Several enterprise virtual private networking apps are vulnerable to a security bug that can allow an attacker to remotely break into a company’s internal network, according to a warning issued by The Department of Homeland Security’s cybersecurity division.
An alert was published Friday by the government’s Cybersecurity and Infrastructure Security Agency following a public disclosure by CERT/CC, the vulnerability disclosure center at Carnegie Mellon University.
The VPN apps built by four vendors — Cisco, Palo Alto Networks, Pulse Secure and F5 Networks — improperly store authentication tokens and session cookies on a user’s computer. These aren’t your traditional consumer VPN apps used to protect your privacy, but enterprise VPN apps that are typically rolled out by a company’s IT staff to allow remote workers to access resources on a company’s network.
The apps generate tokens from a user’s password and are stored on their computer to keep the user logged in without having to reenter their password every time. But if stolen, these tokens can allow access to that user’s account without needing their password.
But with access to a user’s computer — such as through malware — an attacker could steal those tokens and use them to gain access to a company’s network with the same level of access as the user. That includes company apps, systems and data.
So far, only Palo Alto Networks has confirmed its Global Protect app was vulnerable. The company issued a patch for both its Windows and Mac clients.

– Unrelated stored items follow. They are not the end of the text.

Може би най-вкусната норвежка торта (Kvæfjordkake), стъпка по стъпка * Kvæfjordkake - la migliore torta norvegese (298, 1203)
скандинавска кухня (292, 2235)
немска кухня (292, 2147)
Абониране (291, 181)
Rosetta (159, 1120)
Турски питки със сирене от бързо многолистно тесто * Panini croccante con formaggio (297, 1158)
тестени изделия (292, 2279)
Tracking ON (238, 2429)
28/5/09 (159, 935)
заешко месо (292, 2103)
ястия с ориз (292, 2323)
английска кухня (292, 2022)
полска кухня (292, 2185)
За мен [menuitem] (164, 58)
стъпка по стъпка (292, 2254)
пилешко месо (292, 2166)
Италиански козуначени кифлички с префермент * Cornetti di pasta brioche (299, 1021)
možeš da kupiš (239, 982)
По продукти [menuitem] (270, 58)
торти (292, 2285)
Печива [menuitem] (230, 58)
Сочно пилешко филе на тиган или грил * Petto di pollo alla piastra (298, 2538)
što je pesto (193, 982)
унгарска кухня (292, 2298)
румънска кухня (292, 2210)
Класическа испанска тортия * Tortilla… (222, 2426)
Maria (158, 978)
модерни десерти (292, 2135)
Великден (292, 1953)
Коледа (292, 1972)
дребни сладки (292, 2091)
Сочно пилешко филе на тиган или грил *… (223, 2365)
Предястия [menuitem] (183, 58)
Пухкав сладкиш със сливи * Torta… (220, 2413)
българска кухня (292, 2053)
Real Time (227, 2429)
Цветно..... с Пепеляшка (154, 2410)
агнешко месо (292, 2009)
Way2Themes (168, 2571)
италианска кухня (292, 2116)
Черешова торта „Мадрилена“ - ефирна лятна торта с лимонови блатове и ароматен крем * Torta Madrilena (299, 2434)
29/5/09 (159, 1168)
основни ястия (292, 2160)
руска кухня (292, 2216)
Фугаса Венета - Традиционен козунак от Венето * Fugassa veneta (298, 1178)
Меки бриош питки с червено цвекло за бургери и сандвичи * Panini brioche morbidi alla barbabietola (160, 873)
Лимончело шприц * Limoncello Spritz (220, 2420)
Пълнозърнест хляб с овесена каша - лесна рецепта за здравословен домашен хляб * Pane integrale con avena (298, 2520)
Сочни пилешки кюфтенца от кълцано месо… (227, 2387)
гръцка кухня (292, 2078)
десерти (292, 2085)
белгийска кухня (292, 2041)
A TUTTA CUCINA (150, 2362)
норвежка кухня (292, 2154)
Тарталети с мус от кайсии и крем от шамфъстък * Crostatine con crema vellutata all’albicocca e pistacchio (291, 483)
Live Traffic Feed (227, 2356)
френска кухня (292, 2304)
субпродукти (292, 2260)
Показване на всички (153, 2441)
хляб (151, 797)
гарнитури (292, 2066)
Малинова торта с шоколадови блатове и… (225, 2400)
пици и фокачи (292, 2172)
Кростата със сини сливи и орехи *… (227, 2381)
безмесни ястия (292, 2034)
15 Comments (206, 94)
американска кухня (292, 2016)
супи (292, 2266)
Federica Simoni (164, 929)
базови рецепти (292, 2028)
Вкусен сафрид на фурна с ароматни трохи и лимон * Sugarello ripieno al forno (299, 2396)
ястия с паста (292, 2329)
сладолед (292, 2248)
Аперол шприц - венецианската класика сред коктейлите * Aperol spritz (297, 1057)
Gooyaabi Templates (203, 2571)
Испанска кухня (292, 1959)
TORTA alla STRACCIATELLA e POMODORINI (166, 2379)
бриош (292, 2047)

Neither Cisco nor Pulse Secure have patched their apps. F5 Networks is said to have known about storing since at least 2013 but advised users to roll out two-factor authentication instead of releasing a patch.
As per CERT warning, the following products and versions store the cookie insecurely in log files:
- Palo Alto Networks GlobalProtect Agent 4.1.0 for Windows and GlobalProtect Agent 4.1.10 and earlier for macOS0 (CVE-2019-1573)
- Pulse Secure Connect Secure prior to 8.1R14, 8.2, 8.3R6, and 9.0R2.
The following products and versions store the cookie insecurely in memory:
- Palo Alto Networks GlobalProtect Agent 4.1.0 for Windows and GlobalProtect Agent 4.1.10 and earlier for macOS0.
- Pulse Secure Connect Secure prior to 8.1R14, 8.2, 8.3R6, and 9.0R2.
- Cisco AnyConnect 4.7.x and prior.
CERT warned that hundreds of other apps could be affected — but more testing was required.